Have you ever wondered why there is a pagoda in the middle of East London’s Victoria Park? Queen Victoria had a passion for the architecture of the Orient and purchased the brightly coloured wooden structure for her people after the Chinese Exhibition of 1842. You don’t have to build your own pagoda to inflect your home with Asiatic style. Ever since the 18th Century, British homeowners have been collecting Chinese textiles, porcelain and furniture as a means of reflecting a life well-travelled and a cultivated sense of taste. Those who could not afford to travel East simply learnt to imitate Chinese craftsmen, decorating furniture with typical motifs such as Chinese figures, cranes, and floral patterns in a style that has come to be known as ‘Chinoiserie’.

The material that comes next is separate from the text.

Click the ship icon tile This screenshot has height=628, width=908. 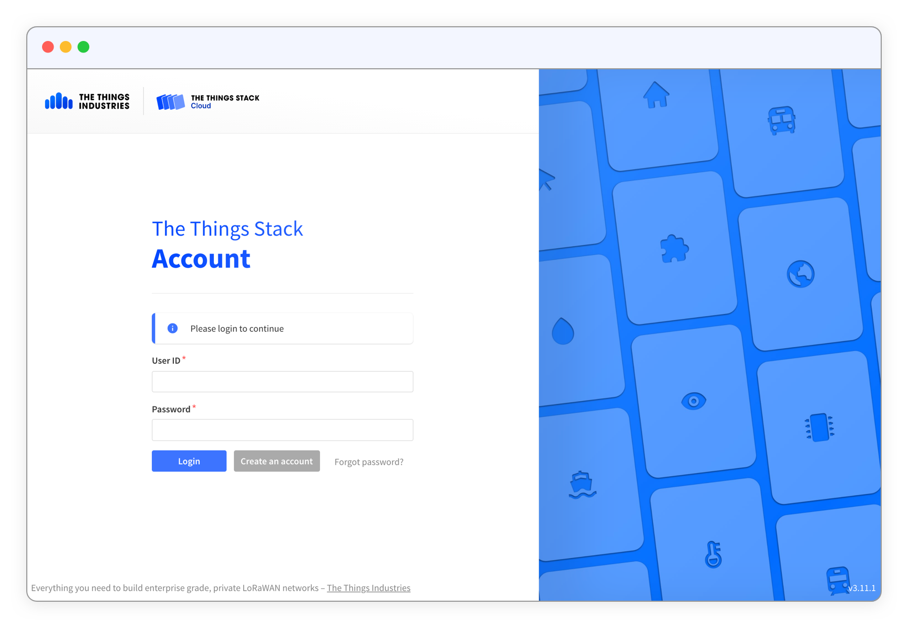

The good news is that Chinoiserie never went out of style. Modern admirers can still see exquisite examples that have been preserved since the early 18th Century, such as the Chinese Room at Claydon House (National Trust) and Kew Gardens.
In the V&A you can see designer John Linnell’s original designs for the ‘Badminton Chair’, made for the Duke and Duchess of Beaufort, that launched the vogue for Chinoiserie among the English aristocracy.
Hand-painted silk fabrics and wallpapers by De Gournay bring 18th century techniques into modern day homes.
Contemporary designers often reference chinoiserie in their work, and modern day takes on the chinoiserie trend could be seen in full force at the opening of the Met’s Costume Gala in 2015, themed ‘China: Through the Looking Glass’. Who could forget Rihanna in a sweeping yellow silk cape, trimmed with canary marabou, a look that unfortunately prompted some cruel omelette comparisons?
Unlike Rihanna, you can play it safe, while bringing the Orient in to your home, by checking out our latest Chinoiserie items or scouring vintage markets for faded silk fabrics and pieces of embroidery, which could be used to decorate a sideboard or brighten up a lampshade. Create a stencil, or if you’re feeling brave, paint freehand birds or flowers onto wallpaper or canvas to create a piece with a story. The trick to nailing the modern Chinoiserie trend is not to follow the theme slavishly, the way that English aristocrats such as the Duke of Beaufort did, but to introduce accents of floral patterns, crane motifs and sumptuous silks to amplify a modern interior into something out of the ordinary. The lure of the East has never been more enticing.